Document section ::
'''

All of lore.kernel.org
 help / color / mirror / Atom feed
From: Max Reitz <mreitz@redhat.com>
To: Vladimir Sementsov-Ogievskiy <vsementsov@virtuozzo.com>,
	qemu-block@nongnu.org
Cc: kwolf@redhat.com, jsnow@redhat.com, qemu-devel@nongnu.org,
	ehabkost@redhat.com, crosa@redhat.com
Subject: Re: [PATCH v3 6/6] block/qcow2: use seqcache for compressed writes
Date: Mon, 15 Mar 2021 10:58:54 +0100	[thread overview]
Message-ID: <6056196d-a0cc-7de2-5d6f-b223fdee98ff@redhat.com> (raw)
In-Reply-To: <d5acfe9d-2095-a601-20b7-bd0b677df68a@virtuozzo.com>

On 12.03.21 19:43, Vladimir Sementsov-Ogievskiy wrote:
> 12.03.2021 21:15, Max Reitz wrote:
>> On 05.03.21 18:35, Vladimir Sementsov-Ogievskiy wrote:
>>> Compressed writes are unaligned to 512, which works very slow in
>>> O_DIRECT mode. Let's use the cache.
>>>
>>> Signed-off-by: Vladimir Sementsov-Ogievskiy <vsementsov@virtuozzo.com>
>>> ---
>>>   block/coroutines.h     |   3 +
>>>   block/qcow2.h          |   4 ++
>>>   block/qcow2-refcount.c |  10 +++
>>>   block/qcow2.c          | 158 ++++++++++++++++++++++++++++++++++++++---
>>>   4 files changed, 164 insertions(+), 11 deletions(-)

'''

Set task 1 :: In the mailing-list message, why does the patch use the cache for compressed writes?
Set task 2 :: Copy the mailing-list message word for word, beginning at "On 12.03.21 19:43, Vladimir" and stopping after "insertions(+), 11 deletions(-)".

Data taken from a collection
'''

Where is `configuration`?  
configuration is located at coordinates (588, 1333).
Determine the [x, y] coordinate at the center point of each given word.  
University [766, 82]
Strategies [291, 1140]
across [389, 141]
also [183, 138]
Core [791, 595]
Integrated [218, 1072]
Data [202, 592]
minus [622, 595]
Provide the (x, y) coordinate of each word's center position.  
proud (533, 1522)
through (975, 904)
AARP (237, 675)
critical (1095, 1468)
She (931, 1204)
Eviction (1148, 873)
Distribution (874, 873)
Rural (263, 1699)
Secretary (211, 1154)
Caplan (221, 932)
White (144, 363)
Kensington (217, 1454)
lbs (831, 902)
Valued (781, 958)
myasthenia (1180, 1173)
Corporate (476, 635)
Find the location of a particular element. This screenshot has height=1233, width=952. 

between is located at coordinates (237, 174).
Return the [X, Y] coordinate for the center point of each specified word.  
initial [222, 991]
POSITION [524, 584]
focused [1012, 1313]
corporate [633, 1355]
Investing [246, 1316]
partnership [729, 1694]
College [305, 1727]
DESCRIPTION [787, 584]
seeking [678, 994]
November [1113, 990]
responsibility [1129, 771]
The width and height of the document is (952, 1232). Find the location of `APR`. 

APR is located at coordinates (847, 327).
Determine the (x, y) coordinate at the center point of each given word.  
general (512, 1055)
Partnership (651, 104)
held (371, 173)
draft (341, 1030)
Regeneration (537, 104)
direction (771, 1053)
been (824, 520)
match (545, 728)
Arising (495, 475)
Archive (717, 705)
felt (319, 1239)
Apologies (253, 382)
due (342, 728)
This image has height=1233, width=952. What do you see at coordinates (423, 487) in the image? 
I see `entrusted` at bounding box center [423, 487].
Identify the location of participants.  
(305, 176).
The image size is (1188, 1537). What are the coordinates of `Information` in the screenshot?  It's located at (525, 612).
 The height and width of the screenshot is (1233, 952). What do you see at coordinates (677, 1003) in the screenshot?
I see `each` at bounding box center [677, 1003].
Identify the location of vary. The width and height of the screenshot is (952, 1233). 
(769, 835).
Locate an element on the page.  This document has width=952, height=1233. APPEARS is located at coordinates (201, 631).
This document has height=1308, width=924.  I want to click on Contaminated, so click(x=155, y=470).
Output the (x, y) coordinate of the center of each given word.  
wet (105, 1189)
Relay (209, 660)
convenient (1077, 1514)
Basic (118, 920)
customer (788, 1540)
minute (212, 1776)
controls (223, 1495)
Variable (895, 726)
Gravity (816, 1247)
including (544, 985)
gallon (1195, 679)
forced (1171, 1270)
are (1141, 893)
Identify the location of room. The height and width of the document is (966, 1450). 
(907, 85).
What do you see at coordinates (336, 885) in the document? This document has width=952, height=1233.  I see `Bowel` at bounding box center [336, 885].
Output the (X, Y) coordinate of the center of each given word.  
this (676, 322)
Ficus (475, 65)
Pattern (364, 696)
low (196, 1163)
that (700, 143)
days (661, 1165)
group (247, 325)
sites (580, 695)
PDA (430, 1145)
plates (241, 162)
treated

'''

Task result 1 :: Compressed writes are not aligned to 512, and unaligned writes are very slow in O_DIRECT mode. Using the cache addresses that slowness.

Task result 2 ::
On 12.03.21 19:43, Vladimir Sementsov-Ogievskiy wrote:
> 12.03.2021 21:15, Max Reitz wrote:
>> On 05.03.21 18:35, Vladimir Sementsov-Ogievskiy wrote:
>>> Compressed writes are unaligned to 512, which works very slow in
>>> O_DIRECT mode. Let's use the cache.
>>>
>>> Signed-off-by: Vladimir Sementsov-Ogievskiy <vsementsov@virtuozzo.com>
>>> ---
>>>   block/coroutines.h     |   3 +
>>>   block/qcow2.h          |   4 ++
>>>   block/qcow2-refcount.c |  10 +++
>>>   block/qcow2.c          | 158 ++++++++++++++++++++++++++++++++++++++---
>>>   4 files changed, 164 insertions(+), 11 deletions(-)